- _WORK TASK_
Transcribe all of the records exactly, leaving every line as it is.

- _ENTRIES SUPPLIED_

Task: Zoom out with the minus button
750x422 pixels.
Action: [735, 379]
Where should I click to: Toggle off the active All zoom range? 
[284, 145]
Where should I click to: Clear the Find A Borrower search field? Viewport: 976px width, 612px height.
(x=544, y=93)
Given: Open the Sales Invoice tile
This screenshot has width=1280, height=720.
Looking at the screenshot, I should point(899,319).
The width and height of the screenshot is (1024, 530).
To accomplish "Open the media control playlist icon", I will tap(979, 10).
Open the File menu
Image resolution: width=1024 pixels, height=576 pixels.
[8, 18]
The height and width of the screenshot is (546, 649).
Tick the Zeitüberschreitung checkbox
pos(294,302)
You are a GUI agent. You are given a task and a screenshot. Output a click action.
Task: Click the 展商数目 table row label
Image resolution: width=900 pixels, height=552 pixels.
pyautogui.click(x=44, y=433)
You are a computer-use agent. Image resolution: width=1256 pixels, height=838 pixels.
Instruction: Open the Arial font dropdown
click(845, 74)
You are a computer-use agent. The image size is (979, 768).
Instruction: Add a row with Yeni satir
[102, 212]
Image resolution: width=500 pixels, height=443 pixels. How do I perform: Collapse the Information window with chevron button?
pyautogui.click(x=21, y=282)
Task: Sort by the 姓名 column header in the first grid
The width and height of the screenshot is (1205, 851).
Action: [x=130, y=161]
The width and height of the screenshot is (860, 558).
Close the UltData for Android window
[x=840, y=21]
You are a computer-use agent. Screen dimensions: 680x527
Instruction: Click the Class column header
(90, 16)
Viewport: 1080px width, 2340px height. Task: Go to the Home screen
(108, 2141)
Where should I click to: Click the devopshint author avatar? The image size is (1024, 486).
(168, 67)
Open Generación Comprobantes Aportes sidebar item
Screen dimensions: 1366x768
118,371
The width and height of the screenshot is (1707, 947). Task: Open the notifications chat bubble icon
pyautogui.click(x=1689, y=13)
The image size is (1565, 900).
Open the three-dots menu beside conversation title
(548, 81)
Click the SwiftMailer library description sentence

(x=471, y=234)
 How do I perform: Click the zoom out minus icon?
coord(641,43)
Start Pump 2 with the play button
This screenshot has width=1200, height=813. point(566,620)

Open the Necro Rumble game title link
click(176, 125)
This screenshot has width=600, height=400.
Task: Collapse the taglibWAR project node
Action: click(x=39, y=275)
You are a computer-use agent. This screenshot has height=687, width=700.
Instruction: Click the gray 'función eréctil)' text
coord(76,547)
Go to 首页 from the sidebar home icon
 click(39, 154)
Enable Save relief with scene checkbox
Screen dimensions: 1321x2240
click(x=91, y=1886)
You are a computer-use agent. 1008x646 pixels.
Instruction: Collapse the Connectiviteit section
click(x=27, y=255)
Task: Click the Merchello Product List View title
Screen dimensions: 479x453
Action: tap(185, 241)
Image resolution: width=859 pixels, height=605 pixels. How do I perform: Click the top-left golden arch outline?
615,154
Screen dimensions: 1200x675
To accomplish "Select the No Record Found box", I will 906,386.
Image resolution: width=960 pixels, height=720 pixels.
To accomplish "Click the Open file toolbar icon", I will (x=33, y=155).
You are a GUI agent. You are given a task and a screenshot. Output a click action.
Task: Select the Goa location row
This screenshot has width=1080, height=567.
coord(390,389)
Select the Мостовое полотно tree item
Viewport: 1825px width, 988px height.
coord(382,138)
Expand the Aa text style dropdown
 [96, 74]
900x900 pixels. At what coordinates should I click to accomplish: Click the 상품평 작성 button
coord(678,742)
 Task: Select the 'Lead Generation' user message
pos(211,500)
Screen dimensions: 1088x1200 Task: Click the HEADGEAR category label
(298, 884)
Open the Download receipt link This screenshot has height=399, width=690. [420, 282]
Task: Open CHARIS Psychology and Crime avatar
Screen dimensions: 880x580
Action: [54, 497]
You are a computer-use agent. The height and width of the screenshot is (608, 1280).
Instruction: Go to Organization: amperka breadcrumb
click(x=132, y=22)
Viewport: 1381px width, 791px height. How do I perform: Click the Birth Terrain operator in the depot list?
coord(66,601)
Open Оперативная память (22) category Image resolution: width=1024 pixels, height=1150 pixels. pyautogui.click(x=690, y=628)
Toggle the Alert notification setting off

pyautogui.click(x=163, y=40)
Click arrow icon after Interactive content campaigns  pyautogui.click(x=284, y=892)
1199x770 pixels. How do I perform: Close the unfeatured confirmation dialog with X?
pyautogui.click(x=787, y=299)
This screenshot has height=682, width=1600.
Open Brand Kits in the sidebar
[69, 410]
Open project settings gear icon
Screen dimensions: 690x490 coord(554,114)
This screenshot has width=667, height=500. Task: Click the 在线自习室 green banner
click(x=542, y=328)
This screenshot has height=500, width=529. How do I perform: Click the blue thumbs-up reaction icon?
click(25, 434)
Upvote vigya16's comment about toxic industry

- _EXERCISE SOLUTION_
Task: Zoom out with the minus button
750x422 pixels.
Action: [735, 379]
Where should I click to: Toggle off the active All zoom range? 
[284, 145]
Where should I click to: Clear the Find A Borrower search field? Viewport: 976px width, 612px height.
(x=544, y=93)
Given: Open the Sales Invoice tile
This screenshot has width=1280, height=720.
Looking at the screenshot, I should point(899,319).
The width and height of the screenshot is (1024, 530).
To accomplish "Open the media control playlist icon", I will tap(979, 10).
Open the File menu
Image resolution: width=1024 pixels, height=576 pixels.
[8, 18]
The height and width of the screenshot is (546, 649).
Tick the Zeitüberschreitung checkbox
pos(294,302)
You are a GUI agent. You are given a task and a screenshot. Output a click action.
Task: Click the 展商数目 table row label
Image resolution: width=900 pixels, height=552 pixels.
pyautogui.click(x=44, y=433)
You are a computer-use agent. Image resolution: width=1256 pixels, height=838 pixels.
Instruction: Open the Arial font dropdown
click(845, 74)
You are a computer-use agent. The image size is (979, 768).
Instruction: Add a row with Yeni satir
[102, 212]
Image resolution: width=500 pixels, height=443 pixels. How do I perform: Collapse the Information window with chevron button?
pyautogui.click(x=21, y=282)
Task: Sort by the 姓名 column header in the first grid
The width and height of the screenshot is (1205, 851).
Action: [x=130, y=161]
The width and height of the screenshot is (860, 558).
Close the UltData for Android window
[x=840, y=21]
You are a computer-use agent. Screen dimensions: 680x527
Instruction: Click the Class column header
(90, 16)
Viewport: 1080px width, 2340px height. Task: Go to the Home screen
(108, 2141)
Where should I click to: Click the devopshint author avatar? The image size is (1024, 486).
(168, 67)
Open Generación Comprobantes Aportes sidebar item
Screen dimensions: 1366x768
118,371
The width and height of the screenshot is (1707, 947). Task: Open the notifications chat bubble icon
pyautogui.click(x=1689, y=13)
The image size is (1565, 900).
Open the three-dots menu beside conversation title
(548, 81)
Click the SwiftMailer library description sentence

(x=471, y=234)
 How do I perform: Click the zoom out minus icon?
coord(641,43)
Start Pump 2 with the play button
This screenshot has width=1200, height=813. point(566,620)

Open the Necro Rumble game title link
click(176, 125)
This screenshot has width=600, height=400.
Task: Collapse the taglibWAR project node
Action: click(x=39, y=275)
You are a computer-use agent. This screenshot has height=687, width=700.
Instruction: Click the gray 'función eréctil)' text
coord(76,547)
Go to 首页 from the sidebar home icon
 click(39, 154)
Enable Save relief with scene checkbox
Screen dimensions: 1321x2240
click(x=91, y=1886)
You are a computer-use agent. 1008x646 pixels.
Instruction: Collapse the Connectiviteit section
click(x=27, y=255)
Task: Click the Merchello Product List View title
Screen dimensions: 479x453
Action: tap(185, 241)
Image resolution: width=859 pixels, height=605 pixels. How do I perform: Click the top-left golden arch outline?
615,154
Screen dimensions: 1200x675
To accomplish "Select the No Record Found box", I will 906,386.
Image resolution: width=960 pixels, height=720 pixels.
To accomplish "Click the Open file toolbar icon", I will (x=33, y=155).
You are a GUI agent. You are given a task and a screenshot. Output a click action.
Task: Select the Goa location row
This screenshot has width=1080, height=567.
coord(390,389)
Select the Мостовое полотно tree item
Viewport: 1825px width, 988px height.
coord(382,138)
Expand the Aa text style dropdown
 [96, 74]
900x900 pixels. At what coordinates should I click to accomplish: Click the 상품평 작성 button
coord(678,742)
 Task: Select the 'Lead Generation' user message
pos(211,500)
Screen dimensions: 1088x1200 Task: Click the HEADGEAR category label
(298, 884)
Open the Download receipt link This screenshot has height=399, width=690. [420, 282]
Task: Open CHARIS Psychology and Crime avatar
Screen dimensions: 880x580
Action: [54, 497]
You are a computer-use agent. The height and width of the screenshot is (608, 1280).
Instruction: Go to Organization: amperka breadcrumb
click(x=132, y=22)
Viewport: 1381px width, 791px height. How do I perform: Click the Birth Terrain operator in the depot list?
coord(66,601)
Open Оперативная память (22) category Image resolution: width=1024 pixels, height=1150 pixels. pyautogui.click(x=690, y=628)
Toggle the Alert notification setting off

pyautogui.click(x=163, y=40)
Click arrow icon after Interactive content campaigns  pyautogui.click(x=284, y=892)
1199x770 pixels. How do I perform: Close the unfeatured confirmation dialog with X?
pyautogui.click(x=787, y=299)
This screenshot has height=682, width=1600.
Open Brand Kits in the sidebar
[69, 410]
Open project settings gear icon
Screen dimensions: 690x490 coord(554,114)
This screenshot has width=667, height=500. Task: Click the 在线自习室 green banner
click(x=542, y=328)
This screenshot has height=500, width=529. How do I perform: Click the blue thumbs-up reaction icon?
click(25, 434)
Upvote vigya16's comment about toxic industry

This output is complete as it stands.